Given problem
Arrange the part of the data that opens with the line containing "Рестораны в Николаеве (238, 2457)" and closes with the line containing "Dear Diary: The" as a JSON list of strings, one string per line, with blank lines omitted.

Supplied records

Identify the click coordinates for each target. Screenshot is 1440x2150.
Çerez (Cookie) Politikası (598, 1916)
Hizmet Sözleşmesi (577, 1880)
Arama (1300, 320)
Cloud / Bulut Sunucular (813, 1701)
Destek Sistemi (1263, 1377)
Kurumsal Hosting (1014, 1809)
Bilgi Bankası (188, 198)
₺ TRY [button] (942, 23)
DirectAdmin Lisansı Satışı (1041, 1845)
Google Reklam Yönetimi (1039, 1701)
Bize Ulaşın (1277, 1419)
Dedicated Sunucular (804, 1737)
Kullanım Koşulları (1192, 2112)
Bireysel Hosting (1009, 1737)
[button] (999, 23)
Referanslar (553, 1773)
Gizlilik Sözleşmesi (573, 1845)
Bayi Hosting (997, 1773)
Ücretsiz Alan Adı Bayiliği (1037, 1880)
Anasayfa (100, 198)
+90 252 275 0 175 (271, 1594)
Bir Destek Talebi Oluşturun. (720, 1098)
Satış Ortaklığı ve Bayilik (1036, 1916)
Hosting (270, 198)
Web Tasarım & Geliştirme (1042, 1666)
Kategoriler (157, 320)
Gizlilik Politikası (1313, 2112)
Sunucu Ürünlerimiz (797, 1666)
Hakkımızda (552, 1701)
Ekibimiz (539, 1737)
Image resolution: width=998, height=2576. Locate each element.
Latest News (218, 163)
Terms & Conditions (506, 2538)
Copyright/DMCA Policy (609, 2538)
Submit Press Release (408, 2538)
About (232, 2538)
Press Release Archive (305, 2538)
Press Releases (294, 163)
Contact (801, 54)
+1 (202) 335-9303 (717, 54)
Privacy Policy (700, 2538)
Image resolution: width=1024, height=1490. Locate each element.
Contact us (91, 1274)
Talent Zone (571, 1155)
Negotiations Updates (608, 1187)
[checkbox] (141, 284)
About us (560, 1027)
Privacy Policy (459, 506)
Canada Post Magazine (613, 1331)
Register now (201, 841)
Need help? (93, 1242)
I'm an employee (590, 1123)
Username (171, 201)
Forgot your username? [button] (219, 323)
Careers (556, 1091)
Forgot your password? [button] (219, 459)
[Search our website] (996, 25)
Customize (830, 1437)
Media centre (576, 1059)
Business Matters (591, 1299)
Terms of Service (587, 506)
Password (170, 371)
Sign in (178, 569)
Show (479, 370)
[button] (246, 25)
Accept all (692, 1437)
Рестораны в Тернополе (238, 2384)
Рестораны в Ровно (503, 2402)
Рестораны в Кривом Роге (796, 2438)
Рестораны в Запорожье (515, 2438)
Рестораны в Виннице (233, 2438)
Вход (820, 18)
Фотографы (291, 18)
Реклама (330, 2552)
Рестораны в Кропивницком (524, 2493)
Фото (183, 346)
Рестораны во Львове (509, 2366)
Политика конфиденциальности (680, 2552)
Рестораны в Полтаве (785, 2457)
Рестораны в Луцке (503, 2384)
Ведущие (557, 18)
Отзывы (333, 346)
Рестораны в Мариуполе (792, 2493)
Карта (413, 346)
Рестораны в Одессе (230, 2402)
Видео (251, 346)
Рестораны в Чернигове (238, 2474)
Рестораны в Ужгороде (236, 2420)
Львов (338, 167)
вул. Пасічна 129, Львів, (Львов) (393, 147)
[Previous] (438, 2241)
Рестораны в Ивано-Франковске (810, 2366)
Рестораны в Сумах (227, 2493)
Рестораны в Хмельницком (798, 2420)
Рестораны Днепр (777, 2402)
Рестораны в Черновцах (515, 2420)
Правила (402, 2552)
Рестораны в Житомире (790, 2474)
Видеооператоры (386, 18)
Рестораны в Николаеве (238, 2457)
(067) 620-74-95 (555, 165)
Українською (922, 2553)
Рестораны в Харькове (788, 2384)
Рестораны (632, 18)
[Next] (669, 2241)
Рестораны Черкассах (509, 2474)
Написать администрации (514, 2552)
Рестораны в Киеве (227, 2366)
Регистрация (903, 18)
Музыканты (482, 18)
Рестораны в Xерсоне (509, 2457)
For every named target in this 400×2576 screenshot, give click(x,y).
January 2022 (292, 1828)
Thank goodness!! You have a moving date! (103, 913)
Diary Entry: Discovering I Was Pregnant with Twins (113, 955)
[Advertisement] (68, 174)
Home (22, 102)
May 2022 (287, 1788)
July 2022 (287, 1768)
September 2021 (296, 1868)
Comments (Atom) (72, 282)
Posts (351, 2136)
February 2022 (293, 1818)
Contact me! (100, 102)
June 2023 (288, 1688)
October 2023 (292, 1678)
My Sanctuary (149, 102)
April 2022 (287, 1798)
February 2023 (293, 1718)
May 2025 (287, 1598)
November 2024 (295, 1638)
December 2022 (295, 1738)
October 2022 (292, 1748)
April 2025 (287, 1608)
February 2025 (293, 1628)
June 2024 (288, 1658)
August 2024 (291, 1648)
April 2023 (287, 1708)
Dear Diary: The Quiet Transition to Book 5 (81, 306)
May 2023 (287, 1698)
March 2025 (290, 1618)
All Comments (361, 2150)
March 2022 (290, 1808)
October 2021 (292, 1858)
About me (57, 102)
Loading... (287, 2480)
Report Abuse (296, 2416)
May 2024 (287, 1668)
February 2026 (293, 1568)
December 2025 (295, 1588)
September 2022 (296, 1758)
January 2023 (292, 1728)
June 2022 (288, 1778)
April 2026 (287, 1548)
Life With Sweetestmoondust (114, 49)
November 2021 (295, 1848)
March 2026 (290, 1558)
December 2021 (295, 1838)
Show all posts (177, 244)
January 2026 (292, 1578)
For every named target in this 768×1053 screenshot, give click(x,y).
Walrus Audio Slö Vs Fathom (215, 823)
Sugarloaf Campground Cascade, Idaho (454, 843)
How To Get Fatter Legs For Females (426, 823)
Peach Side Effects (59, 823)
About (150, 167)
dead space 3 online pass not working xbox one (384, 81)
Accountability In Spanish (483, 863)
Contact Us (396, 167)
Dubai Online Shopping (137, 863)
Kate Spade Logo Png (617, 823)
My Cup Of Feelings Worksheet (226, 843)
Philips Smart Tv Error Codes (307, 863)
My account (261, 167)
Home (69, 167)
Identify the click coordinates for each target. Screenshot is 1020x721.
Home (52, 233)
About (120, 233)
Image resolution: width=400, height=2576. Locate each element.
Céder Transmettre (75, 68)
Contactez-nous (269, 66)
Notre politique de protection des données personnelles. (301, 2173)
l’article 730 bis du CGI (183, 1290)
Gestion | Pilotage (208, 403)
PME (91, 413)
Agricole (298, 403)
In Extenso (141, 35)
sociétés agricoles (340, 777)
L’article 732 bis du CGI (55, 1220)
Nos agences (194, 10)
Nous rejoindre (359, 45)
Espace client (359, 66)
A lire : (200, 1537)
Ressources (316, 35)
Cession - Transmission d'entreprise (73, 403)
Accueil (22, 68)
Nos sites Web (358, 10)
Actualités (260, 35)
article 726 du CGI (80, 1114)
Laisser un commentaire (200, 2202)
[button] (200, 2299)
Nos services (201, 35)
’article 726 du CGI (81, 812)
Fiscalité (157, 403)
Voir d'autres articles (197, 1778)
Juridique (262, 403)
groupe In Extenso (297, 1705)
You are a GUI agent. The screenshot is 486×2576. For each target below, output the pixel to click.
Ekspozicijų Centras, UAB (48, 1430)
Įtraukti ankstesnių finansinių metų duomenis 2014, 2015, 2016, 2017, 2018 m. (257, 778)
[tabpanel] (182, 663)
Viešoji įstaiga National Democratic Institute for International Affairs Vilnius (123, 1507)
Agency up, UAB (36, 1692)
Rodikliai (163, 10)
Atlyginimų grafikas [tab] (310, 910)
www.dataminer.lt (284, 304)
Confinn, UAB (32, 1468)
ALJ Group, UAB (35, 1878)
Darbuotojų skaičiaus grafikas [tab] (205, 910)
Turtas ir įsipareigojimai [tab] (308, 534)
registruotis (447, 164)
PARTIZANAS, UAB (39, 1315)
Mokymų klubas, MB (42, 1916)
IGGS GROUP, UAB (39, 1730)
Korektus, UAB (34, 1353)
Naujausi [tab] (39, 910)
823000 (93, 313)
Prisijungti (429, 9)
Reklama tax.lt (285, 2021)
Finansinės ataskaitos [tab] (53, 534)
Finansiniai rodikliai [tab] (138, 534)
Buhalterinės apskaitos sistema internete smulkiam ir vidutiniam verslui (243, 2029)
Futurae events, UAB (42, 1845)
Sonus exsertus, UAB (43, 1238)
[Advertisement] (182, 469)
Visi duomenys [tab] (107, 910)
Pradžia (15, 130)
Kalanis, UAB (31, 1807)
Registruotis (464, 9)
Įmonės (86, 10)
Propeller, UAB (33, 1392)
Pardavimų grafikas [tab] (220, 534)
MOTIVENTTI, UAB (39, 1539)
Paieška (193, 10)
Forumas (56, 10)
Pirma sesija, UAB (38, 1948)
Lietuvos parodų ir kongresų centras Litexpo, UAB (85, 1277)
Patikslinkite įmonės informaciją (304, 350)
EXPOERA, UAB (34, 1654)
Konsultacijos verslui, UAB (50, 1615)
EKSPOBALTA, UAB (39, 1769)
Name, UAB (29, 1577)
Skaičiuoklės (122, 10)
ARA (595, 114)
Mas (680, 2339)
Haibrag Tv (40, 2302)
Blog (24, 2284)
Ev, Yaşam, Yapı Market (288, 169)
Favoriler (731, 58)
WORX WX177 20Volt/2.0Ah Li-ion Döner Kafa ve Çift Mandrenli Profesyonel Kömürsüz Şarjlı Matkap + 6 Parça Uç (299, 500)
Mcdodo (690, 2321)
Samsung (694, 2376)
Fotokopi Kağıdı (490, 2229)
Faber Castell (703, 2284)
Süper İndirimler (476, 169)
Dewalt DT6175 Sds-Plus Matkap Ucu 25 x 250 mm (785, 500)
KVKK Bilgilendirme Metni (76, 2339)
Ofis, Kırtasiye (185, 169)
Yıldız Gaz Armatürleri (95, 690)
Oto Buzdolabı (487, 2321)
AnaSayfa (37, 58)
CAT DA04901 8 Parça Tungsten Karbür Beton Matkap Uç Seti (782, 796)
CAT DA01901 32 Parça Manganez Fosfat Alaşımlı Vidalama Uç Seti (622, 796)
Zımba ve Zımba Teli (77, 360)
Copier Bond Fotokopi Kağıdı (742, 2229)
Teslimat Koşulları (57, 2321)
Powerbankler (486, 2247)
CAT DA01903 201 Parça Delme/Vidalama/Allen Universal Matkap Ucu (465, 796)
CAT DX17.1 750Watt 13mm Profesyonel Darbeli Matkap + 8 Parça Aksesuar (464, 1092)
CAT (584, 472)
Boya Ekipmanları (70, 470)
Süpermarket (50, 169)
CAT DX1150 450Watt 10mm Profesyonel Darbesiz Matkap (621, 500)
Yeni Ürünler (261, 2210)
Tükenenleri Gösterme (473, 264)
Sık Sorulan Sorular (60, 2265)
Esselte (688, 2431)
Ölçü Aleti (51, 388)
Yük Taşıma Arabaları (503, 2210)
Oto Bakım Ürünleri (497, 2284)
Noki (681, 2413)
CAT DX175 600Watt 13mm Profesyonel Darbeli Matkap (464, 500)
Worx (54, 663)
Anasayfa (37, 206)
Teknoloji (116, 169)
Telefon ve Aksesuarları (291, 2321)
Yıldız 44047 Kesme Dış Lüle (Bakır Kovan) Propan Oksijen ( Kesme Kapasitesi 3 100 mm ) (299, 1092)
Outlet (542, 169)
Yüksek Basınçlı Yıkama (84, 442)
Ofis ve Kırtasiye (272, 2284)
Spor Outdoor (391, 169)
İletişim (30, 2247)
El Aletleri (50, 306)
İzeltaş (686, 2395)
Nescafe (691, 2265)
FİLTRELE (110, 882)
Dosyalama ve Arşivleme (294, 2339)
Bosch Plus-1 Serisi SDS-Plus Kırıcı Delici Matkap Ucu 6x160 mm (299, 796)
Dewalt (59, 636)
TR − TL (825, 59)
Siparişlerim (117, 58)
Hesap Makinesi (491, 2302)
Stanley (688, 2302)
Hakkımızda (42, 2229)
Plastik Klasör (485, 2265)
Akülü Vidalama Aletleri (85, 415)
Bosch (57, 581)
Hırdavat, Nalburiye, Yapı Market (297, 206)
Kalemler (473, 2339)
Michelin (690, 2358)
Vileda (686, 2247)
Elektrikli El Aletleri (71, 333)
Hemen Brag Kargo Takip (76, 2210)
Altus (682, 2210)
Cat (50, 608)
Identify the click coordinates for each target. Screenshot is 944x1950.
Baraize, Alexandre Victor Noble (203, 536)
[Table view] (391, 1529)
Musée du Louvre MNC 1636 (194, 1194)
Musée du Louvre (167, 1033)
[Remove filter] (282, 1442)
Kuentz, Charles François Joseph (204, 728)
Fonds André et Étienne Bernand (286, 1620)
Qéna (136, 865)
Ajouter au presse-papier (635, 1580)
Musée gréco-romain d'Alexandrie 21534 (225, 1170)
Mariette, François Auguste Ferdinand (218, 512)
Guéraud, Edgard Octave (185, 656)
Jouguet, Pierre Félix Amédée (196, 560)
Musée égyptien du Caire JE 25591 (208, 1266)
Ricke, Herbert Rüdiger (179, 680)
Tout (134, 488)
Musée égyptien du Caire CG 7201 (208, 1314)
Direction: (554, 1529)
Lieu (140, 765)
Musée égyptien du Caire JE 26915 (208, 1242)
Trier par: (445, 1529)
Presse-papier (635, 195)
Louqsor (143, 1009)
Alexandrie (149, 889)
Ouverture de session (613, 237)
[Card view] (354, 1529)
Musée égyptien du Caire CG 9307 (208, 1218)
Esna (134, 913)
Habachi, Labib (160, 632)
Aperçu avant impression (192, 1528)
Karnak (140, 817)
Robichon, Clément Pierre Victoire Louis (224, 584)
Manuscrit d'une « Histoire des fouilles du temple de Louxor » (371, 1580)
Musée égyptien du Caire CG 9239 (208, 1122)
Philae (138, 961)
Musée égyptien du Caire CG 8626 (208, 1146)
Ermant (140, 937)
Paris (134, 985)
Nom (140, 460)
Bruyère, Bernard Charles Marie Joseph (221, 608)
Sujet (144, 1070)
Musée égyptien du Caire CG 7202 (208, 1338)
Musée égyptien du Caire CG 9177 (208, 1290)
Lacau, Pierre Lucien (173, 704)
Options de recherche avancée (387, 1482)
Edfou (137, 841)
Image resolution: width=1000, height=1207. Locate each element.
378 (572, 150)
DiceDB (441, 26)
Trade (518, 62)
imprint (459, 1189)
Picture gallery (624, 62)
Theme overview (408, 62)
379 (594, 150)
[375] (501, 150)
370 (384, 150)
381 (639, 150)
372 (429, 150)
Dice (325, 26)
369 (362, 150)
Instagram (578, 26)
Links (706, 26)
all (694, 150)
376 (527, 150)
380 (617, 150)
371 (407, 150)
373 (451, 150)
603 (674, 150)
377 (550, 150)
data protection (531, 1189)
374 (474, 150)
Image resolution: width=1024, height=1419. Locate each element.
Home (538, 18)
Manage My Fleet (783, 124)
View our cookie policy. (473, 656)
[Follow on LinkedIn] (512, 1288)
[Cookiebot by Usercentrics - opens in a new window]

The completed task
[
  "Рестораны в Николаеве (238, 2457)",
  "(067) 620-74-95 (555, 165)",
  "Українською (922, 2553)",
  "Рестораны в Харькове (788, 2384)",
  "Рестораны (632, 18)",
  "[Next] (669, 2241)",
  "Рестораны Черкассах (509, 2474)",
  "Написать администрации (514, 2552)",
  "Рестораны в Киеве (227, 2366)",
  "Регистрация (903, 18)",
  "Музыканты (482, 18)",
  "Рестораны в Xерсоне (509, 2457)",
  "For every named target in this 400×2576 screenshot, give click(x,y).",
  "January 2022 (292, 1828)",
  "Thank goodness!! You have a moving date! (103, 913)",
  "Diary Entry: Discovering I Was Pregnant with Twins (113, 955)",
  "[Advertisement] (68, 174)",
  "Home (22, 102)",
  "May 2022 (287, 1788)",
  "July 2022 (287, 1768)",
  "September 2021 (296, 1868)",
  "Comments (Atom) (72, 282)",
  "Posts (351, 2136)",
  "February 2022 (293, 1818)",
  "Contact me! (100, 102)",
  "June 2023 (288, 1688)",
  "October 2023 (292, 1678)",
  "My Sanctuary (149, 102)",
  "April 2022 (287, 1798)",
  "February 2023 (293, 1718)",
  "May 2025 (287, 1598)",
  "November 2024 (295, 1638)",
  "December 2022 (295, 1738)",
  "October 2022 (292, 1748)",
  "April 2025 (287, 1608)",
  "February 2025 (293, 1628)",
  "June 2024 (288, 1658)",
  "August 2024 (291, 1648)",
  "April 2023 (287, 1708)",
  "Dear Diary: The Quiet Transition to Book 5 (81, 306)"
]